# Analysis of Superhost Status from Airbnb Data Across Amsterdam, Athens, and Berlin
##### Data sourced from:
Gyódi, K., & Nawaro, Ł. (2021). Determinants of Airbnb prices in European cities: A spatial econometrics approach (Supplementary Material) [Data set]. Zenodo. https://doi.org/10.5281/zenodo.4446043

In this report, we will use a real-world dataset, specifically on Airbnb listings in Amsterdam, Athens, and Berlin in 2019.

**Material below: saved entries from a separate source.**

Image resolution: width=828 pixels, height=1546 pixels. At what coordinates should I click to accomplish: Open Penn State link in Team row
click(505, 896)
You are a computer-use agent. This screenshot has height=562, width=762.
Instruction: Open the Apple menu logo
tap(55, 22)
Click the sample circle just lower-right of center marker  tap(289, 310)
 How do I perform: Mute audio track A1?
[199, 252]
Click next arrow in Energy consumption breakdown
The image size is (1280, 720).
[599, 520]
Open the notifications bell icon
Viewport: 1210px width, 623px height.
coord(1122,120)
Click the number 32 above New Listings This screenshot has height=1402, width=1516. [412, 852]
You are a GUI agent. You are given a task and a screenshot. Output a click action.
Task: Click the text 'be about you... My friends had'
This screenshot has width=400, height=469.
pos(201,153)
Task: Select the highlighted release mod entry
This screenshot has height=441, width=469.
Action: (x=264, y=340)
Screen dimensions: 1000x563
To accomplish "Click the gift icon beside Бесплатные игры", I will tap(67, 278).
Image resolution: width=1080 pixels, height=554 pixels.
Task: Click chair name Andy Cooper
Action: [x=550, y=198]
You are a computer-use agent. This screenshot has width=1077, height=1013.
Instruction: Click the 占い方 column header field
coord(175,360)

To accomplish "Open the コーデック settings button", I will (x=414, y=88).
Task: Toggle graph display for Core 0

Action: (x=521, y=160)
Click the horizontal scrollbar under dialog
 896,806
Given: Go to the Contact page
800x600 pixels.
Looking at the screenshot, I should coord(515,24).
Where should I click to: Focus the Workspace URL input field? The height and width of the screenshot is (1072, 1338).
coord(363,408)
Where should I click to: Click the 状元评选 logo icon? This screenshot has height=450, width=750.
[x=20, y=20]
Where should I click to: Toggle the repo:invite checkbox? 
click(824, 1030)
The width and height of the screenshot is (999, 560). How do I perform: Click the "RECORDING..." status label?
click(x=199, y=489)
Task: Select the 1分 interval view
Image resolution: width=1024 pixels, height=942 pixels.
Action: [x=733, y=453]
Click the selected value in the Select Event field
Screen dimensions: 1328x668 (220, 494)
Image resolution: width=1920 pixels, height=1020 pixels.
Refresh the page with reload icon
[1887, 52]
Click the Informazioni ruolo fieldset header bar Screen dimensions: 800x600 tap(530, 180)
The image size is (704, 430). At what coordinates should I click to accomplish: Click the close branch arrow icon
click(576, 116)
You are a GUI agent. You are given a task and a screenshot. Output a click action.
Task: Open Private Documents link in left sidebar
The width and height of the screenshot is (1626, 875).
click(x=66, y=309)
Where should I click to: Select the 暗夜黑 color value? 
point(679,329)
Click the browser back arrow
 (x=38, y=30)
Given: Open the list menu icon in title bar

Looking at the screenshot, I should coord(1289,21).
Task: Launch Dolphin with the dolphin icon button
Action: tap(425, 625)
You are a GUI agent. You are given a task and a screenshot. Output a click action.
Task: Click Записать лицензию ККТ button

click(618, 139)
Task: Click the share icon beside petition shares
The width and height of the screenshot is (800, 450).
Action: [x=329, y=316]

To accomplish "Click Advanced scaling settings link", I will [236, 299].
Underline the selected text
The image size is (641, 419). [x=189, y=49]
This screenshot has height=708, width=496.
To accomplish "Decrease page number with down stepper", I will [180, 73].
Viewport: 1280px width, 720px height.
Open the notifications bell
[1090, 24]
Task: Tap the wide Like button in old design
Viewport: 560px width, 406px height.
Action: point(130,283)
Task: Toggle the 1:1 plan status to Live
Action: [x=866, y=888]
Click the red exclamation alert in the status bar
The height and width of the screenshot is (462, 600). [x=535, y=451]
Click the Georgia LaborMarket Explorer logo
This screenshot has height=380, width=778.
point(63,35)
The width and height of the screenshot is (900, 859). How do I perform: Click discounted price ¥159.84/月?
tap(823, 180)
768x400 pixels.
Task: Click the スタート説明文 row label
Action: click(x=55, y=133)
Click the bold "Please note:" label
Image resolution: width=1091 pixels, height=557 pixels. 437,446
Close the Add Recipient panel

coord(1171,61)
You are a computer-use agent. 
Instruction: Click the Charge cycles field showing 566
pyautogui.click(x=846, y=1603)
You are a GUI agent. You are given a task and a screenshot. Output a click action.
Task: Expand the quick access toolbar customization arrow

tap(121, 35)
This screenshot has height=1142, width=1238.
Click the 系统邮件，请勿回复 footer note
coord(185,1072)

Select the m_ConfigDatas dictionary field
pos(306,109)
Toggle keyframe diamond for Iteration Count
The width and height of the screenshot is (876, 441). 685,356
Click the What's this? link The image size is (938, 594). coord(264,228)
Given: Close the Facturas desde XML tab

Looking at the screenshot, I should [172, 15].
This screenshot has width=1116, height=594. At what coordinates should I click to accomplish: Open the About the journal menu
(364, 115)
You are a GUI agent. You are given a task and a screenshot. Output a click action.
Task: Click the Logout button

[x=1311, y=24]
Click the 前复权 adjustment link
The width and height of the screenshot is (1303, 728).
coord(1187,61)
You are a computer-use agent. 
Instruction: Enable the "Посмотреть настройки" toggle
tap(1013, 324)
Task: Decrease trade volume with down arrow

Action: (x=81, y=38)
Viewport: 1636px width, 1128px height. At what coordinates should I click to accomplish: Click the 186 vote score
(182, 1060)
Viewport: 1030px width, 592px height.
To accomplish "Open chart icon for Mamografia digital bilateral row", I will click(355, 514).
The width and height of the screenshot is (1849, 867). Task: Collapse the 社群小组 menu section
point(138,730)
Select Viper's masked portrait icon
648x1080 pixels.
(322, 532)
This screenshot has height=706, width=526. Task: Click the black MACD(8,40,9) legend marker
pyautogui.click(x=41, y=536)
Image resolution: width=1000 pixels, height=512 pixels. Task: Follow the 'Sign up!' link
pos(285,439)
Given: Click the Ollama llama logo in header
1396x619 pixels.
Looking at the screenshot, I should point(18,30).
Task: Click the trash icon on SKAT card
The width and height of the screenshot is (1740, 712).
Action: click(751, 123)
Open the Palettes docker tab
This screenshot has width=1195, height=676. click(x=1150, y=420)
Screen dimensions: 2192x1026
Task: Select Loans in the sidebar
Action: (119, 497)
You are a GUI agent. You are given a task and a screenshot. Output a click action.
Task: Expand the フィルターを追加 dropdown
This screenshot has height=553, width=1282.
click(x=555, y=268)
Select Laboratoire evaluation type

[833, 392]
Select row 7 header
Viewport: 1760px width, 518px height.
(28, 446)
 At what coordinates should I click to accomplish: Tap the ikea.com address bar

This dataset provides a comprehensive look at Airbnb prices in some of the most popular European cities. Each listing is evaluated for various attributes to capture an in-depth understanding of Airbnb prices on both weekdays and weekends. This data set can offer insight into how global markets are affected by social dynamics and geographical factors which, in turn, determine pricing strategies for optimal profitability.

This analysis aims to answer two distinct questions regarding Superhost status on Airbnb:

1) What factors are most associated with a host's Superhost status?

2) How does Superhost status influence the cost of a rental?

#### Question 1: What factors are most associated with a host's Superhost status?
Although Airbnb does directly state the requirements of a Superhost as (Airbnb, n.d):

Host at least 100 nights across 10 or more unique reservations

Maintain a response rate of at least 90%

Maintain a cancellation rate at or below 1% with the exception of valid reasons

Maintain a rating of at least 4.8 out of 5

It is worth investigating what additional factors influence Superhost status. For example, perhaps certain cities or attraction indexes influence the demographic of guests that book the property, impacting the host's ability to achieve the requirements listed above. This analysis aims to identify these additional hidden factors that are statistically and practically associated with one's Superhost status.

Additionally, it can be a tool for travelers to compare standards more uniformly across different regions. If the Superhost status is dramatically higher due to a particular criterion, then it could potentially indicate that it isn't worth spending significantly more on the property versus non-Superhost properties if that criterion isn't a priority for them. This can allow guests to make more informed purchasing decisions.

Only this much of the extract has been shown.